Protestant Exiles from France/Book First - Chapter 15 - Du Moulin
Du Moulin.
Among the notes of one of Charles II.’s Crown Counsel was found the case of a French refugee, Jacques du Moulin, who was sentenced to death, and would have been executed if proof of his innocence had been withheld for a very few days. One of a gang of coiners, in the disguise of a footman out of place, called on Du Moulin, who was a family man and a dealer in Custom-house goods; and he was forthwith hired as a servant. This man purchased a key, by means of which he frequently opened Du Moulin’s drawers, took some of the gold, and replaced it with pieces of his own coinage. Whenever Du Moulin discovered counterfeit money in his repositories he took it to his customers; and remembering where he had laid each sum when paid to him, he insisted that he had received the rejected pieces from them.

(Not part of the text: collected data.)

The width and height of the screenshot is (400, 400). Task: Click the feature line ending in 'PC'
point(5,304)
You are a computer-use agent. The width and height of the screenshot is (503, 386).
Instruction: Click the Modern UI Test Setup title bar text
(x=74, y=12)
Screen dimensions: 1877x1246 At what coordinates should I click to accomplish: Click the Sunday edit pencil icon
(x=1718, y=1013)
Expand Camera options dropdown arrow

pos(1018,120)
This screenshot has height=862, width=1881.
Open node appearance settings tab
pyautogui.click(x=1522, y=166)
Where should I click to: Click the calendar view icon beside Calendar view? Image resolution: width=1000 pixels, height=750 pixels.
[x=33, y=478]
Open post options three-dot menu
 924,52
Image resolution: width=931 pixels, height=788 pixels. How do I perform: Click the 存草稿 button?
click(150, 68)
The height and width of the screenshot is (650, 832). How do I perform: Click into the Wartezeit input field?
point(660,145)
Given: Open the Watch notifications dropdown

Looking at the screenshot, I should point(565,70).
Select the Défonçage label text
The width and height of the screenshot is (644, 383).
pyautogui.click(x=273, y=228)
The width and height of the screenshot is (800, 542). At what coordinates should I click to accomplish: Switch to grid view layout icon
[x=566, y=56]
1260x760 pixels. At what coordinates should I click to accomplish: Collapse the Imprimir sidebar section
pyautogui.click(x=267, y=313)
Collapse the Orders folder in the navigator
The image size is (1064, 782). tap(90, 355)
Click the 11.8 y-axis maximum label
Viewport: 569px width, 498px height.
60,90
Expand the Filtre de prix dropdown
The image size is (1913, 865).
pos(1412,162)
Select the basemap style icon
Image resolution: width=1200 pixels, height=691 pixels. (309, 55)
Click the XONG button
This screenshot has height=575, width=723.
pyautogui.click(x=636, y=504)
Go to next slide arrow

They had no alternative but to replace them with good money, but made loud and severe complaints, which spread so widely that Du Moulin raised an action against a customer for defamation. The defendant retorting by a criminal information, Du Moulin was apprehended. The footman, knowing that the officers would make a search, introduced some of his coins and coining apparatus into his master’s drawers, where they were seized, and further search was deemed unnecessary. Upon this evidence Du Moulin was convicted; but while he was in the condemned cell the wife of one of the coiners, being at the point of death, betrayed the gang, one of whom thereupon became king’s evidence, and saved Du Moulin’s life and character. (Gentleman’s Magazine, vol. xxiv., p. 404.)